> **Exercise data**:

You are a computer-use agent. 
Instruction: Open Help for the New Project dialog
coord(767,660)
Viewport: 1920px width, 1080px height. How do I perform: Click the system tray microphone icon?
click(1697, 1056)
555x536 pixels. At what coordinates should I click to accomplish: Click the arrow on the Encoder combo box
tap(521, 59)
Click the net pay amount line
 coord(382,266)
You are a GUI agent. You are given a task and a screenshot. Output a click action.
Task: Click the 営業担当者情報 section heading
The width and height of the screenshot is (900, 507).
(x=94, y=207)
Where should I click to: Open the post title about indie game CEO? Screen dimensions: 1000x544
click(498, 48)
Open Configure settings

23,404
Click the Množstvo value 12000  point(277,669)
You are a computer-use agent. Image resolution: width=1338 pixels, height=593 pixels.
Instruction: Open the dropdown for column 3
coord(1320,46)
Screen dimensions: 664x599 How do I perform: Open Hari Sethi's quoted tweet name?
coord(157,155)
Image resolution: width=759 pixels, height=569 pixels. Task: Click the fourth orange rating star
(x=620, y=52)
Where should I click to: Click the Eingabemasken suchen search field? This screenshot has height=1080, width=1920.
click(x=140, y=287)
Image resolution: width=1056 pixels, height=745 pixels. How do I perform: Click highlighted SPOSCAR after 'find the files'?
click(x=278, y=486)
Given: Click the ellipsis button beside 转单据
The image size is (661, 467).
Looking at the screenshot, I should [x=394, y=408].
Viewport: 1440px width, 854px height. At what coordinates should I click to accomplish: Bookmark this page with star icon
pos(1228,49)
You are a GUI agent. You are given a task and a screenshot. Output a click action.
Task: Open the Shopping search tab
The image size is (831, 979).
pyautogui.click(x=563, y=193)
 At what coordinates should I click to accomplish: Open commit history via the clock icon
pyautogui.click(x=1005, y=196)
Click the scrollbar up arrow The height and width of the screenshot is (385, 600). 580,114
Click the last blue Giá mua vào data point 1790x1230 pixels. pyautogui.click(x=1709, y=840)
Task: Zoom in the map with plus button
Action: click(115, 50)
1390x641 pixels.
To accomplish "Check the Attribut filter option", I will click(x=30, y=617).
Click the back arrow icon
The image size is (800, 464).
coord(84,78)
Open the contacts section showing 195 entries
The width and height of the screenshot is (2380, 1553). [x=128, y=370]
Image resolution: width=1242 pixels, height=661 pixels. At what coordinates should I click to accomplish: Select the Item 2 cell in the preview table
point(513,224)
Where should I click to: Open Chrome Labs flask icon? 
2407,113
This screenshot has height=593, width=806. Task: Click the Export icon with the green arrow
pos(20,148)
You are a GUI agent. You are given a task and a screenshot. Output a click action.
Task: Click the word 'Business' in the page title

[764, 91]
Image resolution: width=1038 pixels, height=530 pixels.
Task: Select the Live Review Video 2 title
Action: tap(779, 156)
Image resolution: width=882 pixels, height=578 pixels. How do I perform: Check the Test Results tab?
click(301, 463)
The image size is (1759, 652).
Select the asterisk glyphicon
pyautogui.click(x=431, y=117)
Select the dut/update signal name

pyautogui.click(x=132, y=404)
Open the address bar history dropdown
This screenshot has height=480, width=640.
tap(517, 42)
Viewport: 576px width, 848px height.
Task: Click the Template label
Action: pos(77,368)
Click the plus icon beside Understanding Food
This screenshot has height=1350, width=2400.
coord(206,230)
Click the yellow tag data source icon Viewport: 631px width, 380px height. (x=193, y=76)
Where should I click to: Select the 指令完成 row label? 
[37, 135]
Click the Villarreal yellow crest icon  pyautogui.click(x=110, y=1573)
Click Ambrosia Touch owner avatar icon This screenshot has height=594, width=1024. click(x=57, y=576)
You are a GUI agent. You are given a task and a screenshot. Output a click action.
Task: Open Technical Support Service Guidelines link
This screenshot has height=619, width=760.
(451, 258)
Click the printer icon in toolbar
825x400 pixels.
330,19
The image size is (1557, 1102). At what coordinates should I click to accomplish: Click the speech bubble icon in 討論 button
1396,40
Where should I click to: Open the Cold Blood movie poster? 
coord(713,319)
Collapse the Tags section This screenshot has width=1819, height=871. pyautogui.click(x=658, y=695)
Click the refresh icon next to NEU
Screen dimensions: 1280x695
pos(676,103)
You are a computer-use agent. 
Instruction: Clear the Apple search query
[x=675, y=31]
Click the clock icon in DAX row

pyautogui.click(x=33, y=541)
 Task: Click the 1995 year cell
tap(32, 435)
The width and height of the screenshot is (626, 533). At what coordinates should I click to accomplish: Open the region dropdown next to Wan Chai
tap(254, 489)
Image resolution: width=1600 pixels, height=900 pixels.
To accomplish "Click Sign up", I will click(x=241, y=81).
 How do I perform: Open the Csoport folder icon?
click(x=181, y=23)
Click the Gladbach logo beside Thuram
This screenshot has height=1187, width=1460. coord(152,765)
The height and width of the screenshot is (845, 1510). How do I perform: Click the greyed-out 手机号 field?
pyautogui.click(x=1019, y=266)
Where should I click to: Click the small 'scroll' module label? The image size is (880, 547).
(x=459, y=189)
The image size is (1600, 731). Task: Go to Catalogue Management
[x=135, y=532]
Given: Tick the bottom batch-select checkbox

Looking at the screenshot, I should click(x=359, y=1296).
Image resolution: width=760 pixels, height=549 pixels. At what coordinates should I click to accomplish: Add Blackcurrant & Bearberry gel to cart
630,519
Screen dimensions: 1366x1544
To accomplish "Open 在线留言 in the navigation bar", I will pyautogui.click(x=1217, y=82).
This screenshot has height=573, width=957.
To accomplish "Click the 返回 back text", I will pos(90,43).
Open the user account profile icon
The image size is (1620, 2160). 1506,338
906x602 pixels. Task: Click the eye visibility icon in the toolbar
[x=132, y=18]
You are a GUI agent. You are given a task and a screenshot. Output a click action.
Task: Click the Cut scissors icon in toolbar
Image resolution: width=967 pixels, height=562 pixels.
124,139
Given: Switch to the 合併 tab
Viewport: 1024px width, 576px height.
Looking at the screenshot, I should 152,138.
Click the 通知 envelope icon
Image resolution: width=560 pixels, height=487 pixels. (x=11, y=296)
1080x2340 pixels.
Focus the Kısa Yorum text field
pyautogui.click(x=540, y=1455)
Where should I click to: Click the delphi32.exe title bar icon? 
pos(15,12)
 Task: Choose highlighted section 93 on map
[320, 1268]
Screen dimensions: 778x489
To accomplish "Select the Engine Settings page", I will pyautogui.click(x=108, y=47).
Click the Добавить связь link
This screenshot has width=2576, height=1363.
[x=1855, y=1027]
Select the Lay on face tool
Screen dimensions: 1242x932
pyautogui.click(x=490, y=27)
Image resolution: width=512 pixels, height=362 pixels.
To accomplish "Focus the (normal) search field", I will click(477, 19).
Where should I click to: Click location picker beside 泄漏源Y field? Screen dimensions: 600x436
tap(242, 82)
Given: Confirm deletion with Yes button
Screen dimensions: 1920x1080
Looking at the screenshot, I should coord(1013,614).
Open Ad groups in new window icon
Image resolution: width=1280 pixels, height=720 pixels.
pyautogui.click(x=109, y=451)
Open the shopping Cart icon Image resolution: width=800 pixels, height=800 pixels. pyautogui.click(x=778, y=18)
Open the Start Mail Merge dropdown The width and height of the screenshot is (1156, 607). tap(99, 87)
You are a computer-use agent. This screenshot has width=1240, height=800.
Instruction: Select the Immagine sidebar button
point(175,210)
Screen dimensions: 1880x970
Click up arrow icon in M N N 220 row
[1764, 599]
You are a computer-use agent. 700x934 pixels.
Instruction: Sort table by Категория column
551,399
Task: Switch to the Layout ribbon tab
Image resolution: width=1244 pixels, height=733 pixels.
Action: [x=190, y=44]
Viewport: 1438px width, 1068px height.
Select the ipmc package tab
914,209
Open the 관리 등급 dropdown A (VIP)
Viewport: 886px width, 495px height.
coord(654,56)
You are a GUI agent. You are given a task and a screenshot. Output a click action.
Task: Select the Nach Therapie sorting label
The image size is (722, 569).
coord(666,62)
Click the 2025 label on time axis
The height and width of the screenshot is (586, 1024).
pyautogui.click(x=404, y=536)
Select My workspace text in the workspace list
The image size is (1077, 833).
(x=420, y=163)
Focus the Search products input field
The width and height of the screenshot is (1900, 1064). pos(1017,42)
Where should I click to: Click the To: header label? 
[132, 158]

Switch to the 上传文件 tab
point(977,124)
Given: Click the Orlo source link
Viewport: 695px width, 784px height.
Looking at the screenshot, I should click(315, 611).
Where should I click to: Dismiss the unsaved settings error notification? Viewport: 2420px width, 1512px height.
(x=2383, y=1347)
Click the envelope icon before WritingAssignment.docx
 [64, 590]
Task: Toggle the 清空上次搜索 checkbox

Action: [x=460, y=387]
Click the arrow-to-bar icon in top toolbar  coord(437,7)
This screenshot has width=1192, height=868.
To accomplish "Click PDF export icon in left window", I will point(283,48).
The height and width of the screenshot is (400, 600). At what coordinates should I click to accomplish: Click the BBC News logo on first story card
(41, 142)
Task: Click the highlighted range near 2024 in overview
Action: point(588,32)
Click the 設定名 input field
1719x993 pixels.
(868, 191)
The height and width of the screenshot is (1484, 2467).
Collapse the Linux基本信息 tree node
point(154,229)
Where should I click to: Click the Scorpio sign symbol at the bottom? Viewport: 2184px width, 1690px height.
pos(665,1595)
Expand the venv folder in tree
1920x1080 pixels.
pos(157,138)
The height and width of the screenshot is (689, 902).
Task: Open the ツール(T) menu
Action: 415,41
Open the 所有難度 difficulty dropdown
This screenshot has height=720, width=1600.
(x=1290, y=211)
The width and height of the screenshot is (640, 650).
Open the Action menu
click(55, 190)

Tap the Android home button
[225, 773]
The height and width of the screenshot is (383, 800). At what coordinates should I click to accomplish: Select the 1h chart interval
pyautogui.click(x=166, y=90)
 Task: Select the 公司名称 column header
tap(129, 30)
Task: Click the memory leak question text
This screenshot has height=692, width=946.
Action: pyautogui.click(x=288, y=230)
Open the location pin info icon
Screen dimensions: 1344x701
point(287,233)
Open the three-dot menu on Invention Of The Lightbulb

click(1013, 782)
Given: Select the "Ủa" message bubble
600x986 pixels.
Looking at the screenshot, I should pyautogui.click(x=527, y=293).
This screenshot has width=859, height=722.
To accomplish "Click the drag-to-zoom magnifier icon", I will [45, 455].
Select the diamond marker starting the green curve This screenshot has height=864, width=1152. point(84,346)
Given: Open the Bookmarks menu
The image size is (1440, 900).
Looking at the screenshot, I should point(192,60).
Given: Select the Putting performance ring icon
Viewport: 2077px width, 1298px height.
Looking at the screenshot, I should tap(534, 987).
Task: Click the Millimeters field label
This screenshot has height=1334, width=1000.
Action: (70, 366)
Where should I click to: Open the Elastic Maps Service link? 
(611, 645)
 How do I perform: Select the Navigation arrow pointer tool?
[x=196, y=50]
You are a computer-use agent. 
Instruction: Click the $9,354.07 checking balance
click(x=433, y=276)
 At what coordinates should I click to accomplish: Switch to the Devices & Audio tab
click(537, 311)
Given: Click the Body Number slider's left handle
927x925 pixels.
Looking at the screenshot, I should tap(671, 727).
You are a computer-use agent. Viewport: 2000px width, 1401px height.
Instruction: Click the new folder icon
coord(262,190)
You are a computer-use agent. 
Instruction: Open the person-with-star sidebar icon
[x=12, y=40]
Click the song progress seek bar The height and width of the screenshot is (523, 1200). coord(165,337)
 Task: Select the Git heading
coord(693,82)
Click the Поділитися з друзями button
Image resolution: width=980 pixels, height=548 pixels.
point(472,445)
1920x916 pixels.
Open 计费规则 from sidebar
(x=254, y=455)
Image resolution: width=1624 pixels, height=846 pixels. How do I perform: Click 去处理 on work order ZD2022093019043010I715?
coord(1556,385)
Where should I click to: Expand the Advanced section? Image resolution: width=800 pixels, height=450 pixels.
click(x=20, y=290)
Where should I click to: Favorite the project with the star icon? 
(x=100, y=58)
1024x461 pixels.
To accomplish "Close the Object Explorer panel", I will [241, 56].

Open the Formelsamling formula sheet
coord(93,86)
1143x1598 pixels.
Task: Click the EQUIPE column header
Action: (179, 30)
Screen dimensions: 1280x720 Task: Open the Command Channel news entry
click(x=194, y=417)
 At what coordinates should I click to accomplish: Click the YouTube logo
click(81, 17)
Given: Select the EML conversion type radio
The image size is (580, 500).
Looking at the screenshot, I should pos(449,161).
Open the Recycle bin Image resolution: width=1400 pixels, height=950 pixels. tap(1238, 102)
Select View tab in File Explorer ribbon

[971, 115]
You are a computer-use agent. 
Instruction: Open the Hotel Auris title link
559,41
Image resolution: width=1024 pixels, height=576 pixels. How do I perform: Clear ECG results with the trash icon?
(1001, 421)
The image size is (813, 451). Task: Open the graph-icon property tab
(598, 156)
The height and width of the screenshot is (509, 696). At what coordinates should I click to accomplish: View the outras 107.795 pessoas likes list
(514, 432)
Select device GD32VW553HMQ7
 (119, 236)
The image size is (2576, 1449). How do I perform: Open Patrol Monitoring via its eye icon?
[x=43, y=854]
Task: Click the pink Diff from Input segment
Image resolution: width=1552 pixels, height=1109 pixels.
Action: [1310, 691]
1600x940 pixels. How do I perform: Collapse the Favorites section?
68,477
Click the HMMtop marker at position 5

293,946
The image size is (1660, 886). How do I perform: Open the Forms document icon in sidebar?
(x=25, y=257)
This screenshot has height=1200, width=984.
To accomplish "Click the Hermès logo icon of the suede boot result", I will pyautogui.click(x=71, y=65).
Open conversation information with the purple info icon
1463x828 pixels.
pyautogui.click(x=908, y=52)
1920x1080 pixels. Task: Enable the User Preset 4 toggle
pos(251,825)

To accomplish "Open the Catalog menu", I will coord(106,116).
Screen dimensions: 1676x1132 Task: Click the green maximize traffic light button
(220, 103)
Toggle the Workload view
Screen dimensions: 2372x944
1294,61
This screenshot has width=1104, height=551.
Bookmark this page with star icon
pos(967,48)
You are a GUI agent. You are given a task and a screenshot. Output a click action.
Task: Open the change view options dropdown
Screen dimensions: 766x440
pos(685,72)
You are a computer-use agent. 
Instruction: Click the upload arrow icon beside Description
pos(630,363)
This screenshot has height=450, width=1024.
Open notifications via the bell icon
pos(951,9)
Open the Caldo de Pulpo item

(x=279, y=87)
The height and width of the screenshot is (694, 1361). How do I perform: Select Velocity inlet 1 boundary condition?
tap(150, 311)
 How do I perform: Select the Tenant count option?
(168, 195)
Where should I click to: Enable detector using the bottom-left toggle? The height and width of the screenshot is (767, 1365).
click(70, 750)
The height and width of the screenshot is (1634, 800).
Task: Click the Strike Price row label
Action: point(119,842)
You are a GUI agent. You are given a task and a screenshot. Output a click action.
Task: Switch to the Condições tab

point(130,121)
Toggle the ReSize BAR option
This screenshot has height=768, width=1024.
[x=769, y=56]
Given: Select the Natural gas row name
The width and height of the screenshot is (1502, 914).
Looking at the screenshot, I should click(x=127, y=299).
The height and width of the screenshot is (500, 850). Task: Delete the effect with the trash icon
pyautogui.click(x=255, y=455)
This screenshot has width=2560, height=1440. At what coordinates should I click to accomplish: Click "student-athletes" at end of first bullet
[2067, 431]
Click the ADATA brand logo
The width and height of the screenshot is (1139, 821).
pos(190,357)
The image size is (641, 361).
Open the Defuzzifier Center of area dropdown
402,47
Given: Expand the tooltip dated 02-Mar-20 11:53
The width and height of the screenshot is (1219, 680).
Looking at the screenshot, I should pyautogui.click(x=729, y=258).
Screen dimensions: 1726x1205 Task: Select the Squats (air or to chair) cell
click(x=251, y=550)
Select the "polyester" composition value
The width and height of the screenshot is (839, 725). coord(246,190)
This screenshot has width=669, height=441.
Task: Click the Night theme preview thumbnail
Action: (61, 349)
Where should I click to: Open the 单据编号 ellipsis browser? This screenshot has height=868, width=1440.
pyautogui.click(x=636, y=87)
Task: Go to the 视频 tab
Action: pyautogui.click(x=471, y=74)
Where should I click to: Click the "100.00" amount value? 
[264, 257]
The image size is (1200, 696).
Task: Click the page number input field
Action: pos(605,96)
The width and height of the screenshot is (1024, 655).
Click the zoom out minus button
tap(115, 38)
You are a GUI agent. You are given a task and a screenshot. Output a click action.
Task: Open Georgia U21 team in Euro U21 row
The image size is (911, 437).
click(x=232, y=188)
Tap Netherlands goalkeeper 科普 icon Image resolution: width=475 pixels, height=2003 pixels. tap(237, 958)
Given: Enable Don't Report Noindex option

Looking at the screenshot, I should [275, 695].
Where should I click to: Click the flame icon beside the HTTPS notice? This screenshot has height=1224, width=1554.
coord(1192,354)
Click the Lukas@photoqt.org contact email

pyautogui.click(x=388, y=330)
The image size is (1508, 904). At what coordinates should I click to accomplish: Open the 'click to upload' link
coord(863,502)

> **Problem to solve**:
Pull out every line of the material above that contains the word "Collapse", and copy each one. Case counts, so match capital and lowercase letters exactly.

> **Correct result**:
Collapse the Tags section This screenshot has width=1819, height=871. pyautogui.click(x=658, y=695)
Collapse the Linux基本信息 tree node
1600x940 pixels. How do I perform: Collapse the Favorites section?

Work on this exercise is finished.